Required action.
Return the listing below word for word.

Data shown.
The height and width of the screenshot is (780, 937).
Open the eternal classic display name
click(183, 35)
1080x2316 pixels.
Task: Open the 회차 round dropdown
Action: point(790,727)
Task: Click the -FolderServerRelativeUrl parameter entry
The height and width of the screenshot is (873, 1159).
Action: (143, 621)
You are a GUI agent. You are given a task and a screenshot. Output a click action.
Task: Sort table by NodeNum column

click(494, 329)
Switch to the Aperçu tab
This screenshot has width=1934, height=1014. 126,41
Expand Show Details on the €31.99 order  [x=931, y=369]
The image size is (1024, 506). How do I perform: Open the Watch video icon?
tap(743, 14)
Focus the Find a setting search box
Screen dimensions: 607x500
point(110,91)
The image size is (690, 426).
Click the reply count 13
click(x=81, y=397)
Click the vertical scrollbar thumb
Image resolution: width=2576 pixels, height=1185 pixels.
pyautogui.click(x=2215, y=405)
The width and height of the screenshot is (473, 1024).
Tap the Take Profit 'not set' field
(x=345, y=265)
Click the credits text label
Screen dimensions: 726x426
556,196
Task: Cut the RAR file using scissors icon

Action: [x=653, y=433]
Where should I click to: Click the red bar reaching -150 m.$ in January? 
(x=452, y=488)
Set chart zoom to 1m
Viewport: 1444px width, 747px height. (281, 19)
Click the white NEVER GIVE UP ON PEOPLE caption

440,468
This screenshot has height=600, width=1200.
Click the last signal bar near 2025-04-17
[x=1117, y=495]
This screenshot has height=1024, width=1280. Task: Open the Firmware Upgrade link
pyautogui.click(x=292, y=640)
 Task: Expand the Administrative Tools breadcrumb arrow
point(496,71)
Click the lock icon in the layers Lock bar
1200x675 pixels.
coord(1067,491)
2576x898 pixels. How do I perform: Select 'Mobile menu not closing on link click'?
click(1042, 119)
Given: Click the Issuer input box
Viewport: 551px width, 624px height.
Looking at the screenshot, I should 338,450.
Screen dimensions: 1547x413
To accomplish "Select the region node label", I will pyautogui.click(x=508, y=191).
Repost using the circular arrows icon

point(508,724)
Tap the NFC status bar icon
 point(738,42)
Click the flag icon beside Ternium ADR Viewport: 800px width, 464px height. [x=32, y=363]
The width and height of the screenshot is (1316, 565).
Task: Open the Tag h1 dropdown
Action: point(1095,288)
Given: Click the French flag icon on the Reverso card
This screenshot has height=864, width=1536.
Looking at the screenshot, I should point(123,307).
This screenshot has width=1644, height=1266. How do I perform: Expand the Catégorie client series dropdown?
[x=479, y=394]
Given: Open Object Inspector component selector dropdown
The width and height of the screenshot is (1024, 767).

Answer to the problem.
The height and width of the screenshot is (780, 937).
Open the eternal classic display name
click(183, 35)
1080x2316 pixels.
Task: Open the 회차 round dropdown
Action: point(790,727)
Task: Click the -FolderServerRelativeUrl parameter entry
The height and width of the screenshot is (873, 1159).
Action: (143, 621)
You are a GUI agent. You are given a task and a screenshot. Output a click action.
Task: Sort table by NodeNum column

click(494, 329)
Switch to the Aperçu tab
This screenshot has width=1934, height=1014. 126,41
Expand Show Details on the €31.99 order  [x=931, y=369]
The image size is (1024, 506). How do I perform: Open the Watch video icon?
tap(743, 14)
Focus the Find a setting search box
Screen dimensions: 607x500
point(110,91)
The image size is (690, 426).
Click the reply count 13
click(x=81, y=397)
Click the vertical scrollbar thumb
Image resolution: width=2576 pixels, height=1185 pixels.
pyautogui.click(x=2215, y=405)
The width and height of the screenshot is (473, 1024).
Tap the Take Profit 'not set' field
(x=345, y=265)
Click the credits text label
Screen dimensions: 726x426
556,196
Task: Cut the RAR file using scissors icon

Action: [x=653, y=433]
Where should I click to: Click the red bar reaching -150 m.$ in January? 
(x=452, y=488)
Set chart zoom to 1m
Viewport: 1444px width, 747px height. (281, 19)
Click the white NEVER GIVE UP ON PEOPLE caption

440,468
This screenshot has height=600, width=1200.
Click the last signal bar near 2025-04-17
[x=1117, y=495]
This screenshot has height=1024, width=1280. Task: Open the Firmware Upgrade link
pyautogui.click(x=292, y=640)
 Task: Expand the Administrative Tools breadcrumb arrow
point(496,71)
Click the lock icon in the layers Lock bar
1200x675 pixels.
coord(1067,491)
2576x898 pixels. How do I perform: Select 'Mobile menu not closing on link click'?
click(1042, 119)
Given: Click the Issuer input box
Viewport: 551px width, 624px height.
Looking at the screenshot, I should 338,450.
Screen dimensions: 1547x413
To accomplish "Select the region node label", I will pyautogui.click(x=508, y=191).
Repost using the circular arrows icon

point(508,724)
Tap the NFC status bar icon
 point(738,42)
Click the flag icon beside Ternium ADR Viewport: 800px width, 464px height. [x=32, y=363]
The width and height of the screenshot is (1316, 565).
Task: Open the Tag h1 dropdown
Action: point(1095,288)
Given: Click the French flag icon on the Reverso card
This screenshot has height=864, width=1536.
Looking at the screenshot, I should point(123,307).
This screenshot has width=1644, height=1266. How do I perform: Expand the Catégorie client series dropdown?
[x=479, y=394]
Given: Open Object Inspector component selector dropdown
The width and height of the screenshot is (1024, 767).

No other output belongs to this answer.